Consegna:
Stabilisci se le affermazioni 1., 2. e 3. concordano con il brano sulla frase di Zaia. Rispondi sì o no a ciascuna e cita tra virgolette le parole del brano che lo dimostrano.
1. La frase sui topi è stata pronunciata durante un'intervista ad Antenna 3.
2. L'ambasciata di Pechino ha criticato Zaia chiamandolo per nome.
3. Zaia presenta le sue scuse a chi si sente offeso.
##### Brano di partenza
L'uscita, lo ammette lui stesso, non è stata felice. Ma quella frase sui topi mangiati vivi dai cinesi, dice il governatore del Veneto, Luca Zaia, è stata strumentalizzata per attaccarlo.
Tutto inizia con un'intervista ad Antenna 3, in cui Zaia dice: "Li abbiamo visti tutti, i cinesi, mangiare i topi vivi o altre robe del genere". Apriti cielo: l'ambasciata di Pechino, già irritata con l'Italia per la sospensione dei voli diretti decisa nell'immediatezza della diffusione del coronavirus, punta il dito contro "un politico italiano che non ha risparmiato calunnie sul popolo cinese" e bolla le parole di Zaia (senza mai nominarlo) come "offese gratuite che ci lasciano basiti".
I più agguerriti sono i grillini. Vito Crimi accusa Zaia di "razzismo ripugnante" e domanda "quanti miliardi costerà" la sua battuta; Davide Crippa si scusa "a none del popolo italiano" e Danilo Toninelli parla di "stupido autogol".
"È tutto il giorno che vengo massacrato per quel video. Nella migliore delle ipotesi sono stato frainteso, nella peggiore strumentalizzato” dice Zaia in un’intervista al Corriere della Sera in cui puntualizza: “Quella frase mi è uscita male, d’accordo” e “se qualcuno si sente offeso - aggiunge - mi scuso” ma, precisa, “non era mia intenzione fare il qualunquista e tanto meno generalizzare”. “Intendevo”, chiarisce, “fare una riflessione più compiuta” con l’intenzione di parlare “delle fake news e dei video che hanno girato prima che l’epidemia arrivasse da noi”.
##########
##### Materiale estratto
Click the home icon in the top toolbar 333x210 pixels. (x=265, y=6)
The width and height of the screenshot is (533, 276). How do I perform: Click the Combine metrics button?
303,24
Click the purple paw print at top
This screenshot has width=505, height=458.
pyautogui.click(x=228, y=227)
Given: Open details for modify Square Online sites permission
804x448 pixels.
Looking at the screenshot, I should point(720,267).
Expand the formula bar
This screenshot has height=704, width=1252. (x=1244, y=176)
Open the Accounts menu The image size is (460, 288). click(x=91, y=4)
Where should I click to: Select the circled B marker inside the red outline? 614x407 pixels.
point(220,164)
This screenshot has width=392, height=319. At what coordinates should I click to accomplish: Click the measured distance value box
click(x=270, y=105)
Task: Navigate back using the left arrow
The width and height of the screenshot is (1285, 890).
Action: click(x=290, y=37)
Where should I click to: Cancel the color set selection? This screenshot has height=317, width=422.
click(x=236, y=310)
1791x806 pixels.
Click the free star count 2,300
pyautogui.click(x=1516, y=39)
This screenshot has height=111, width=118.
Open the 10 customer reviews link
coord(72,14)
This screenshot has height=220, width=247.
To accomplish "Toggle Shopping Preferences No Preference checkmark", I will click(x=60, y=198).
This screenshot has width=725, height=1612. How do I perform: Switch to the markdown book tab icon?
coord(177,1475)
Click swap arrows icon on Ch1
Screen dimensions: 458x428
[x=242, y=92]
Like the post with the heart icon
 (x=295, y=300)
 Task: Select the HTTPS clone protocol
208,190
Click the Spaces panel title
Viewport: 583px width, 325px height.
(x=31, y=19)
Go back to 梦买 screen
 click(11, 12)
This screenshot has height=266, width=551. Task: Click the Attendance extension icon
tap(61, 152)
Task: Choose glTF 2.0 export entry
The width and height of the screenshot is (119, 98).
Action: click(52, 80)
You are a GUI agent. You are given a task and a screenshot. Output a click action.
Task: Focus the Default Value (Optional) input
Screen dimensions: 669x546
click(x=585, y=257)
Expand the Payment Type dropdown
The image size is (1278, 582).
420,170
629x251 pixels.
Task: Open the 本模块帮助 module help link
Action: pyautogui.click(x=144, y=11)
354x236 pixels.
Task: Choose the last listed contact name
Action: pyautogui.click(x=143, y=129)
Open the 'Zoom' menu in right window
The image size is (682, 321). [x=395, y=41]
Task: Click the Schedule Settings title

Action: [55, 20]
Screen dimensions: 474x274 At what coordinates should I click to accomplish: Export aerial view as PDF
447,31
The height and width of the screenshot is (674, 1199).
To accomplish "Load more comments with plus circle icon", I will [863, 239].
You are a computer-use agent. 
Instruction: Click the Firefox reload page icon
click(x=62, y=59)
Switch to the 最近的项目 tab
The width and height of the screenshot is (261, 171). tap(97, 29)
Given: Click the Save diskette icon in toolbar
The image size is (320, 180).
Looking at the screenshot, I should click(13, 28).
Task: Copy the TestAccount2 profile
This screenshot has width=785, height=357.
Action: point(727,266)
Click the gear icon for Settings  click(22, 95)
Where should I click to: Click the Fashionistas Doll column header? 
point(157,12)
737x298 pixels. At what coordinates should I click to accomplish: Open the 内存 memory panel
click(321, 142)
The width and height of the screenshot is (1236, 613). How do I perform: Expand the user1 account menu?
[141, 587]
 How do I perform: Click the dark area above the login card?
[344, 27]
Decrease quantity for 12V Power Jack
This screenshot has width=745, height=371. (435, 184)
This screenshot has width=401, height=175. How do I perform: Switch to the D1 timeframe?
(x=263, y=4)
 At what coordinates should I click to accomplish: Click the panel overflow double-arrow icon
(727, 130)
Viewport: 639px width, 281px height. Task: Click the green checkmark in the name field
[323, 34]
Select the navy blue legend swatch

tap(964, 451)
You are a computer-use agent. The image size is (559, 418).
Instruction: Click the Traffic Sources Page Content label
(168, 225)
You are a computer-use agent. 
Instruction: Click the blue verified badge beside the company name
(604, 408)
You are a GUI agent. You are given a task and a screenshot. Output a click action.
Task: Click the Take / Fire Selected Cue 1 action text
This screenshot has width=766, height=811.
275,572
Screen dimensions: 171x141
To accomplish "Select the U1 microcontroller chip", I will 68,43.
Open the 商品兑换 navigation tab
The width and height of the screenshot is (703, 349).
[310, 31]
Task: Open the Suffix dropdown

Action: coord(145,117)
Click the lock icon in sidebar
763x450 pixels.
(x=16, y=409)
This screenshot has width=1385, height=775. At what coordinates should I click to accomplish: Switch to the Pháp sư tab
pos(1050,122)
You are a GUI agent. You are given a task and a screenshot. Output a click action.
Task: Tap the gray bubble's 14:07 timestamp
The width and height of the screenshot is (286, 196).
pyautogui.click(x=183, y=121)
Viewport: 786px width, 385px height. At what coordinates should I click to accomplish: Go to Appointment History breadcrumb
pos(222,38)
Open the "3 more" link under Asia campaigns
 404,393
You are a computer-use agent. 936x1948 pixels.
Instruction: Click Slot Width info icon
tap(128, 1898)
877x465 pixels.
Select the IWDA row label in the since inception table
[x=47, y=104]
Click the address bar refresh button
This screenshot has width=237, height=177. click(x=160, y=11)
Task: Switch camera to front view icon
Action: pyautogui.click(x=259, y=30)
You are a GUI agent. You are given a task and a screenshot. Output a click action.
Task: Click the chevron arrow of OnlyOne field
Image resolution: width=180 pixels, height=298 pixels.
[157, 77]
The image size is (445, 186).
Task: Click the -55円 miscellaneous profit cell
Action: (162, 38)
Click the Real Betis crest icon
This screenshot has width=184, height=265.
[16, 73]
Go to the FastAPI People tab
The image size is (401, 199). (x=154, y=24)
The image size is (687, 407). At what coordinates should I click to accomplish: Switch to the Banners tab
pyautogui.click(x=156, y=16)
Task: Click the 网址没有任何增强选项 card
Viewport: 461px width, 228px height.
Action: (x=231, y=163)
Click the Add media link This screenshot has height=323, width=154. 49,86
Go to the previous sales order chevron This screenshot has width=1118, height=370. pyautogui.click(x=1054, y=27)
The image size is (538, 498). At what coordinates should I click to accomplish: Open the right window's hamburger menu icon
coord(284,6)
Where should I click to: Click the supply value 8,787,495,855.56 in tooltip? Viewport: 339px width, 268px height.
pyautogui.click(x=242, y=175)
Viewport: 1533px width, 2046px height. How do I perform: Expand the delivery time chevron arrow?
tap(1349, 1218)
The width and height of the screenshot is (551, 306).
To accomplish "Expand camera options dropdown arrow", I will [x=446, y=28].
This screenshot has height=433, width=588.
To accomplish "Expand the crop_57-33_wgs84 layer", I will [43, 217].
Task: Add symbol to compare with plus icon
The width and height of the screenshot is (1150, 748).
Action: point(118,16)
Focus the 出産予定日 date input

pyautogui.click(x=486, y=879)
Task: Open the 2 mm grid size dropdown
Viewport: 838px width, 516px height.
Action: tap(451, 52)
##########
Esercizio svolto:
1. Sì: «Tutto inizia con un'intervista ad Antenna 3».
2. No: «senza mai nominarlo».
3. Sì: «se qualcuno si sente offeso - aggiunge - mi scuso».